An acute viral haemorrhagic fever, yellow fever is transmitted by the bite of a mosquito. Among the symptoms are jaundice, a yellowing of the skin and eyes - hence yellow fever - but there is no treatment for the disease. A number of severe outbreaks around the world in the 19th and 20th centuries led to the development of a highly effective vaccine. Systematic vaccination campaigns considerably reduced yellow fever epidemics. However, low vaccination coverage across several countries in Africa has recently allowed new outbreaks of the disease to emerge.
In 2016, we vaccinated more than a million people in DRC as part of the Ministry of Health’s response to an outbreak that began in Angola. The outbreak exposed the fragility of the vaccine supply. More than 10 million people needed to be vaccinated, but only six million doses of the vaccine were available globally, and manufacturers could only produce three million doses a month. The decision was made to administer a fraction of the normal dose, most likely giving enough protection to last until the end of the outbreak.

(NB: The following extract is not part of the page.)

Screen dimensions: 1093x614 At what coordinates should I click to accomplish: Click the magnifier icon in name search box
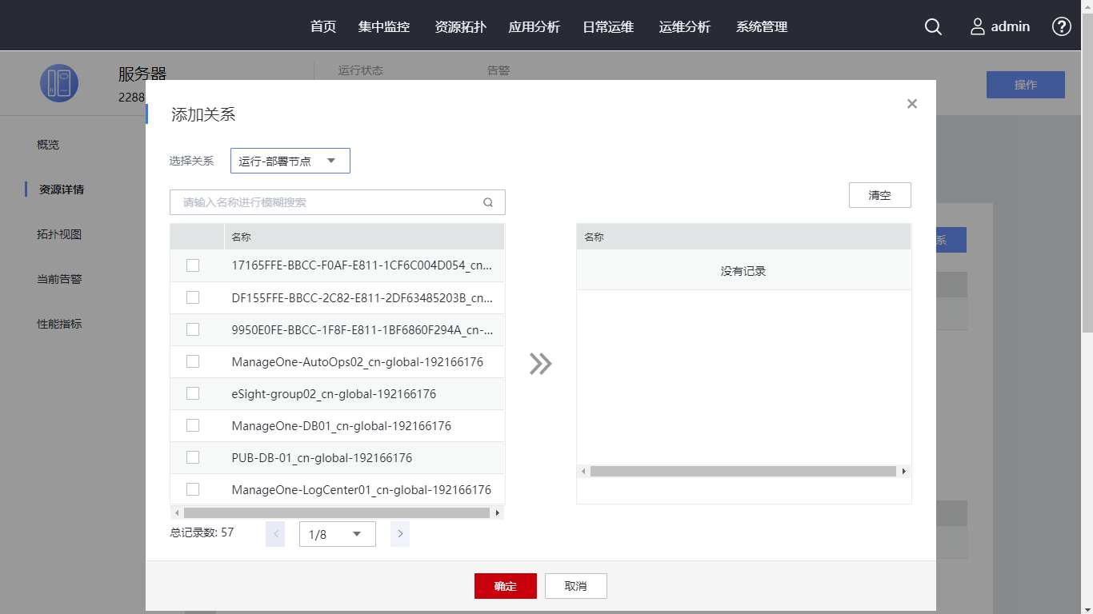488,202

Deploying the highly effective yellow fever vaccine is key to preventing further outbreaks. But the supply of the vaccine is limited and must be used efficiently. Efforts are being made to replenish the global stockpile but there are concerns that global supplies could be depleted if a large outbreak ignites.
Yellow fever is difficult to diagnose, especially during the early stages. More severe cases can be confused with severe malaria, leptospirosis, viral hepatitis, other haemorrhagic fevers, infection with other flaviviruses (e.g. dengue fever), and poisoning. Blood tests can sometimes detect the virus in the early stages of the disease. In later stages, laboratory testing to identify antibodies is needed, which is not readily available in resource-limited settings and in many countries.